● Task prompt
From the line with "Einloggen (1187, 61)" to the final line of the records, every line is to be duplicated exactly, both of those lines included.

● Records supplied
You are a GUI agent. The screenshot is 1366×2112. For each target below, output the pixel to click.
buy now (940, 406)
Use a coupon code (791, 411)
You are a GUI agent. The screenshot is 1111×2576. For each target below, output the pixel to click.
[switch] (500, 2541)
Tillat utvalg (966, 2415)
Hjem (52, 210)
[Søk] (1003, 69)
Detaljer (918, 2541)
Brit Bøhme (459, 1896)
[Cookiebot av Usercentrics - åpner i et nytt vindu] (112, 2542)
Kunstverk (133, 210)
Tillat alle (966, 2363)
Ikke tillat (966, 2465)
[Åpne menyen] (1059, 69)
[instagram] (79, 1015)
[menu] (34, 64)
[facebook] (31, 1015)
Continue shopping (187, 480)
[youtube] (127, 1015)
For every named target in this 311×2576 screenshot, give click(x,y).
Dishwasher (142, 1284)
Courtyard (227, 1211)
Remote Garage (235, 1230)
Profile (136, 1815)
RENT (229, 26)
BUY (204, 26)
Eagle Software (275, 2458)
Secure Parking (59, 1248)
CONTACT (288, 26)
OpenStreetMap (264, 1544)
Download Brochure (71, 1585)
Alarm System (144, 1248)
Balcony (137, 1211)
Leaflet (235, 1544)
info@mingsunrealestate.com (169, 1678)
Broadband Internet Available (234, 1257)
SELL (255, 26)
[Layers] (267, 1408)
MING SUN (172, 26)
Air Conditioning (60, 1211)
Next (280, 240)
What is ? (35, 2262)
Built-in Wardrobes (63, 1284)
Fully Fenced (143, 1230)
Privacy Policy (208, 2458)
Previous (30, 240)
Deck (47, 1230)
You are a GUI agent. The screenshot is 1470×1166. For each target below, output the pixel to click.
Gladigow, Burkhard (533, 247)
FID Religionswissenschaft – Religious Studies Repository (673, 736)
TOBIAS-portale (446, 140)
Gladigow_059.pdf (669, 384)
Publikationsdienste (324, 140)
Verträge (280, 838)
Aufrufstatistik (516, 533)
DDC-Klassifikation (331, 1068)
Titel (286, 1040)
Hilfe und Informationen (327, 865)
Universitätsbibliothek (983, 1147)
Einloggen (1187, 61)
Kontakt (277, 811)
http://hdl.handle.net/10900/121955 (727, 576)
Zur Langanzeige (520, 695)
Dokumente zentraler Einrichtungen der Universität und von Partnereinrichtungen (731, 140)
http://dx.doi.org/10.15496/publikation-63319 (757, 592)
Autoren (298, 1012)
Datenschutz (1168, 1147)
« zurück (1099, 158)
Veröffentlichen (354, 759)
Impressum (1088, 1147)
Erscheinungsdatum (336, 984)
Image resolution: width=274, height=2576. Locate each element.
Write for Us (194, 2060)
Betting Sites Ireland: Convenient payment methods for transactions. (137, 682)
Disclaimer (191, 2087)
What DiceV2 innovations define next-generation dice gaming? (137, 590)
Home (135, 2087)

● Solution for this problem
Einloggen (1187, 61)
Kontakt (277, 811)
http://hdl.handle.net/10900/121955 (727, 576)
Zur Langanzeige (520, 695)
Dokumente zentraler Einrichtungen der Universität und von Partnereinrichtungen (731, 140)
http://dx.doi.org/10.15496/publikation-63319 (757, 592)
Autoren (298, 1012)
Datenschutz (1168, 1147)
« zurück (1099, 158)
Veröffentlichen (354, 759)
Impressum (1088, 1147)
Erscheinungsdatum (336, 984)
Image resolution: width=274, height=2576. Locate each element.
Write for Us (194, 2060)
Betting Sites Ireland: Convenient payment methods for transactions. (137, 682)
Disclaimer (191, 2087)
What DiceV2 innovations define next-generation dice gaming? (137, 590)
Home (135, 2087)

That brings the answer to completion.